Il s’agit vraiment ici d’un conflit entre deux conceptions de la société, deux conceptions des droits et devoirs de la majorité et des minorités. Cela est si vrai que le juge Deschênes n’a pas hésité à traiter la société québécoise de société totalitaire à cause de l’article 73 a), bien qu’il ait été voté par un parlement légitime d’une société que nous continuons à considérer comme libre et démocratique. Le Québec a ainsi perdu une part de son pouvoir de se définir en tant que société. Quant aux minorités francophones hors Québec, il faudra attendre qu’elles inscrivent leurs propres procès devant les tribunaux pour savoir si la nouvelle Charte canadienne des droits et libertés change quelque chose à leur sort actuel.

L’affaire de la clause Québec est également révélatrice des tendances que l’on peut observer au Québec au sujet de la politique linguistique proprement dite. Depuis qu’elle a été formulée d’une manière détaillée, précise, technique, dans un texte de style juridique comportant un grand nombre d’articles, les citoyens du Québec, surtout les francophones, ont considéré que l’affaire était réglée, que leur rôle était terminé, que c’était maintenant l’affaire des fonctionnaires, des ministres et des tribunaux. On assiste donc à une démobilisation de la collectivité à l’égard de la politique linguistique, alors qu’il est encore trop tôt pour penser que la situation linguistique de départ a été significativement modifiée dans les faits, trop tôt pour juger que les objectifs de la Charte de la langue française ont été atteints.

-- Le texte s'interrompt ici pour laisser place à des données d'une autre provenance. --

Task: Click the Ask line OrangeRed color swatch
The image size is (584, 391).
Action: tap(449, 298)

D’autre part, à cause même de l’existence de la Charte de la langue française, les questions linguistiques sont devenues des questions de détail, portant sur l’interprétation ou la portée de tel ou tel article de la loi, à la manière des querelles de clôture d’autrefois. Ces deux tendances expliquent l’apathie de l’opinion publique au lendemain du jugement Deschênes: pour le citoyen ordinaire, aux prises avec la crise économique, il s’agit d’un détail de la loi, d’un épisode de l’éternelle querelle entre Québec et Ottawa, dont les Grands Chefs s’occupent avec délectation. Il faudra bien pourtant revenir un jour aux grands objectifs de la société québécoise et aux grands principes dont nous nous sommes réclamés jusqu’à maintenant pour la concevoir, depuis la révolution qualifiée de « tranquille » sans doute par un observateur fin psychologue qui connaissait notre placidité.

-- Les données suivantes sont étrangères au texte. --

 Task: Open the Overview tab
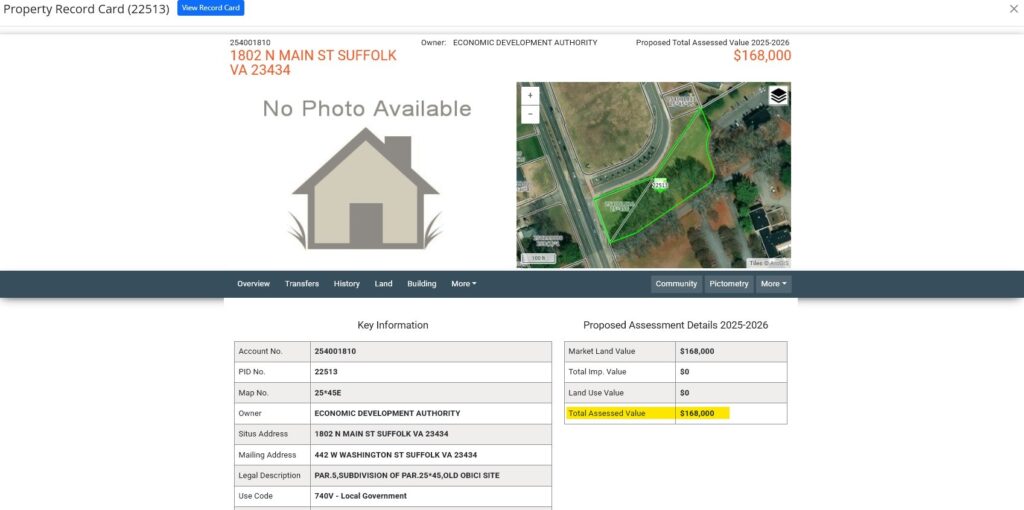pyautogui.click(x=253, y=284)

Il faut, en effet, remonter au début des années soixante pour voir s’amorcer sérieusement le débat sur le statut de la langue française au Canada d’abord et au Québec ensuite. Car l’aménagement linguistique du Québec tel que nous le concevons aujourd’hui est l’aboutissement d’un long cheminement des idées et des opinions au sujet de la langue française et, d’une manière plus globale, au sujet de l’avenir du Québec et des francophones en Amérique. Une documentation importante s’est ainsi accumulée au fil des années, dont il est opportun d’énumérer rapidement les sources principales, qui coïncident avec les temps forts du débat:

Il est évident, au vu de cette abondante documentation, que personne ne peut aborder le débat linguistique à partir de zéro. Les opinions les plus diverses se sont exprimées et ont été discutées, les études les plus variées et les mieux fouillées sont disponibles, réparties sur une période relativement assez longue pour qu’on puisse les comparer et suivre l’évolution à la fois de la situation et des idées. L’amateurisme et le spontanéisme n’ont plus leur place dans ce débat, à moins d’accepter de le voir revenir sans cesse au point de départ comme le rocher de Sisyphe.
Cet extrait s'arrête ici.